++++ Texte choisi ++++
Le risque de décompensation cardiaque est clairement augmenté chez les diabétiques de type 2 – près de la moitié des patients développeront une insuffisance cardiaque – et le diabète exerce un impact négatif sur les patients présentant déjà une insuffisance cardiaque. Il importe donc que le traitement du diabète n'aggrave pas davantage l'état cardiovasculaire. Aux yeux de la FDA, les nouveaux médicaments destinés au traitement du diabète de type 2 doivent donc démontrer qu'ils n'augmentent pas de manière inacceptable le risque cardiovasculaire.
La classe des inhibiteurs de la DPP-4 représente une de ces nouvelles catégories de médicaments. Ils ont été développés dans le but de ralentir l'inactivation des incrétines GLP-1 et GLP. Ce mécanisme d'action augmente la quantité d'incrétine active, qui permet au pancréas de libérer de l'insuline en fonction de la glycémie.
++++ Extrait de données ++++
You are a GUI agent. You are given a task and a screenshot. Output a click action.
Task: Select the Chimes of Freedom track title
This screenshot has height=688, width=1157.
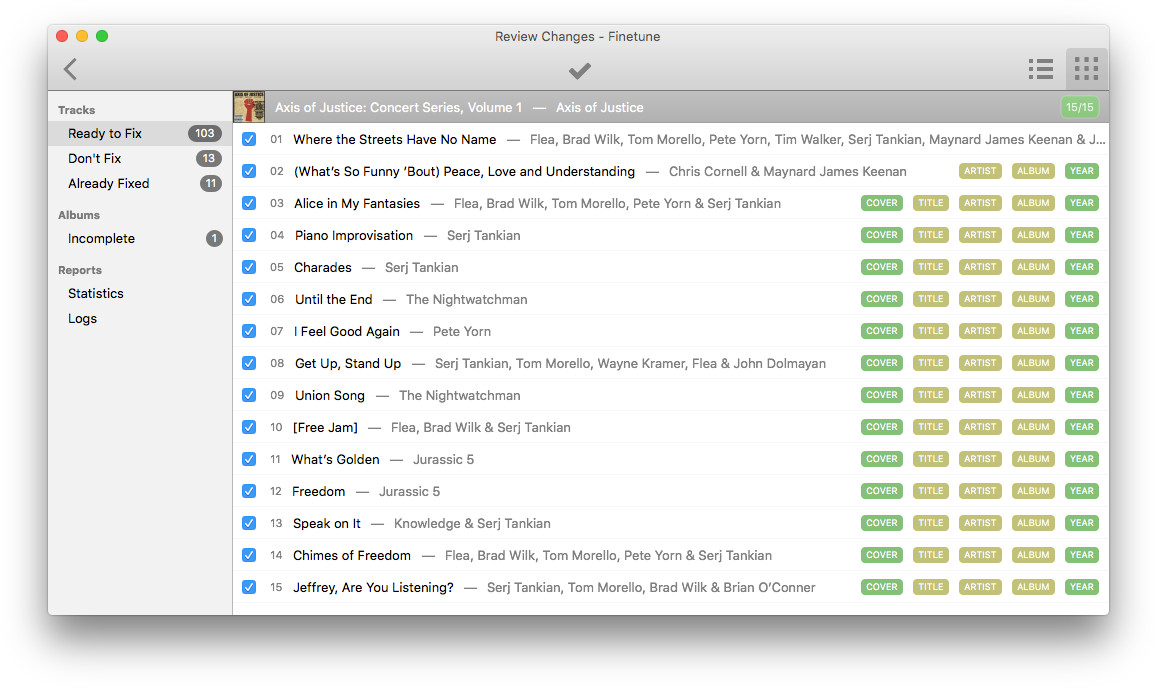pyautogui.click(x=351, y=555)
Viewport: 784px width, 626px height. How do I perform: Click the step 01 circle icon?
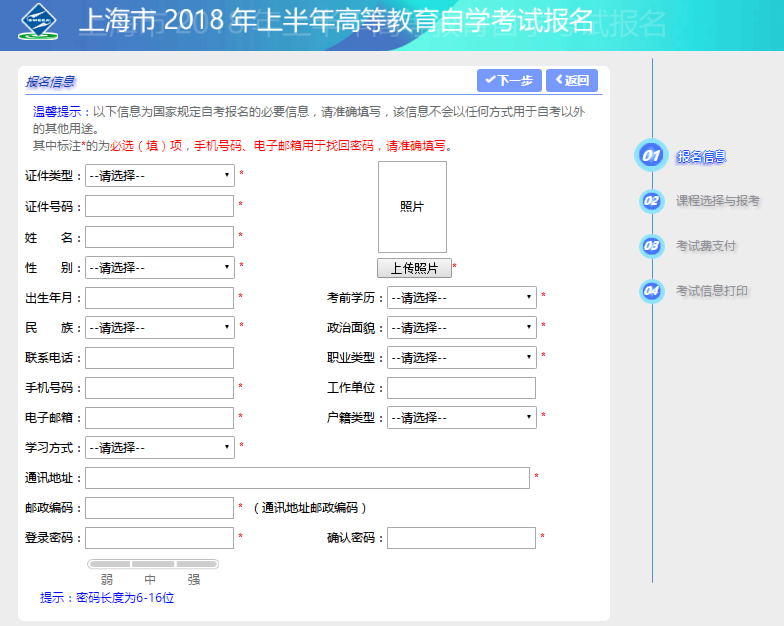tap(651, 156)
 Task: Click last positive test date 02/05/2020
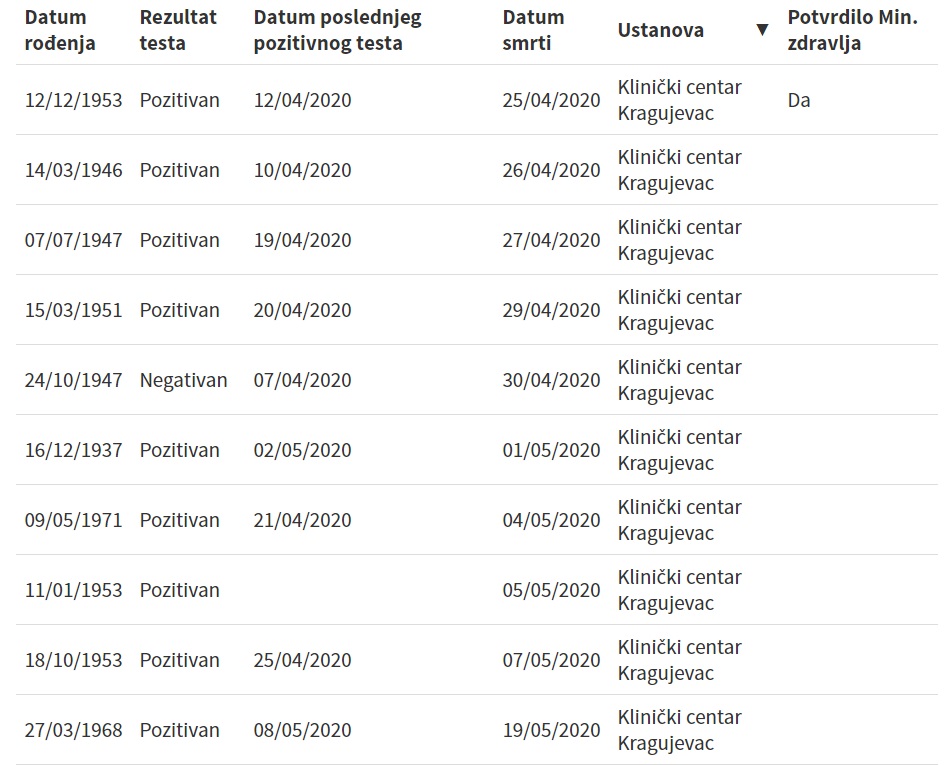click(303, 450)
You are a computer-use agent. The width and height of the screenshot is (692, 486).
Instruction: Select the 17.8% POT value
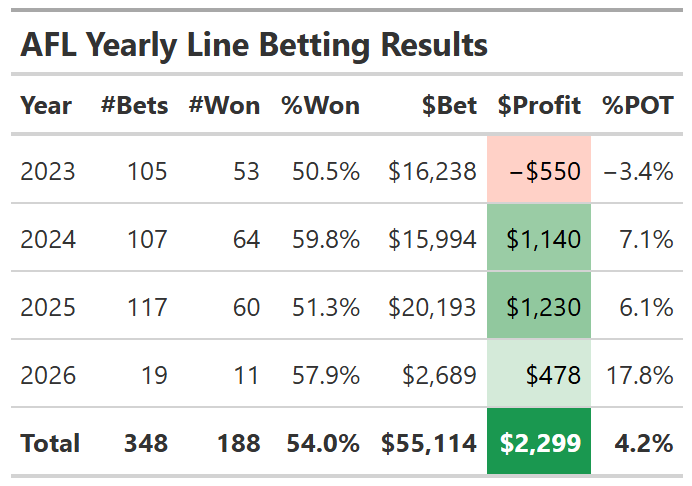click(x=639, y=375)
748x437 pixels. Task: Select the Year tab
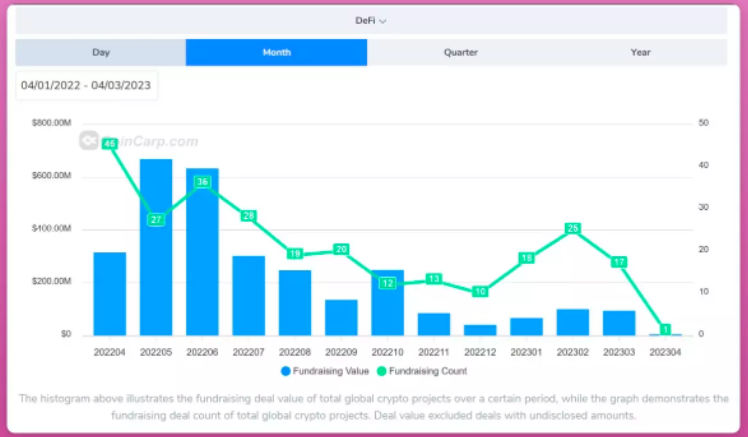pyautogui.click(x=640, y=53)
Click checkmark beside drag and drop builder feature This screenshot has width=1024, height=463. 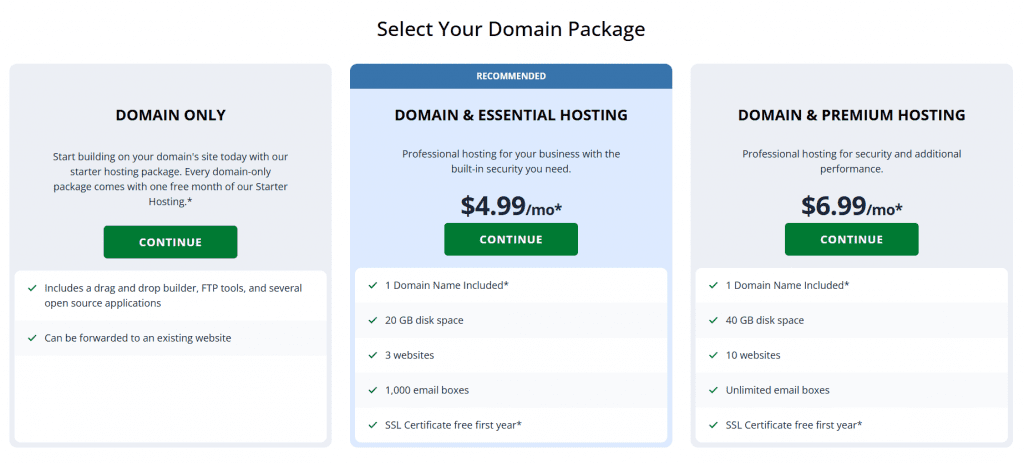click(x=32, y=288)
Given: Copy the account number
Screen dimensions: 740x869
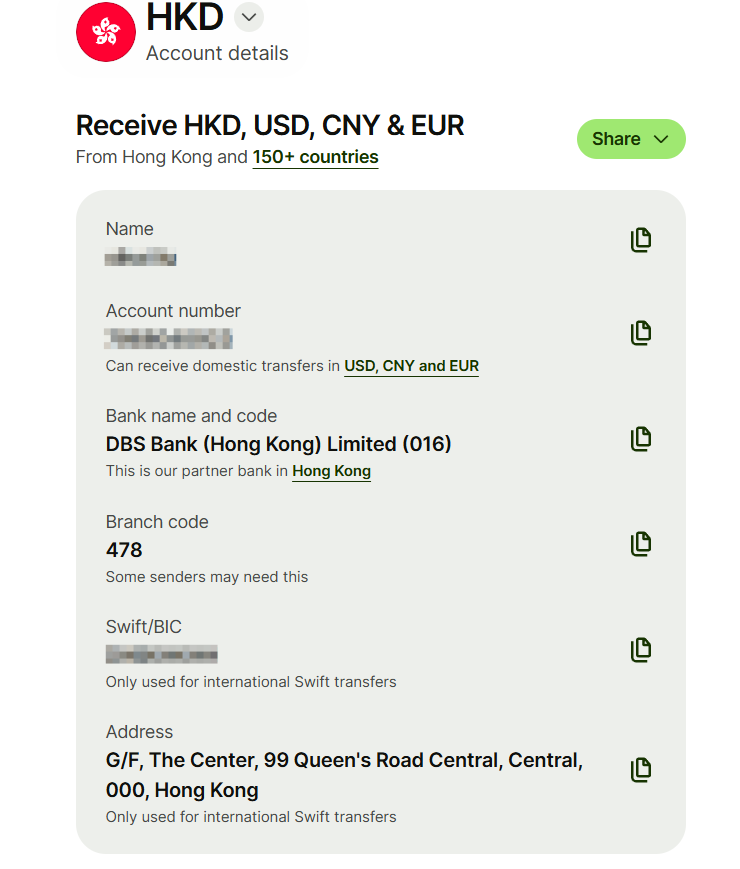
++++
Problème à résoudre:
Chacune des affirmations suivantes concorde-t-elle avec le texte choisi ? Répondez par oui ou par non, en citant mot pour mot le passage du texte qui tranche.
1. Près de la moitié des diabétiques de type 2 développeront une insuffisance cardiaque.
2. Les inhibiteurs de la DPP-4 ont été conçus pour accélérer l'inactivation des incrétines.
3. Pour la FDA, les nouveaux médicaments contre le diabète de type 2 doivent prouver qu'ils réduisent le risque cardiovasculaire.

Réponse proposée:
1. Oui : « près de la moitié des patients développeront une insuffisance cardiaque ».
2. Non : « dans le but de ralentir l'inactivation des incrétines GLP-1 et GLP ».
3. Non : « doivent donc démontrer qu'ils n'augmentent pas de manière inacceptable le risque cardiovasculaire ».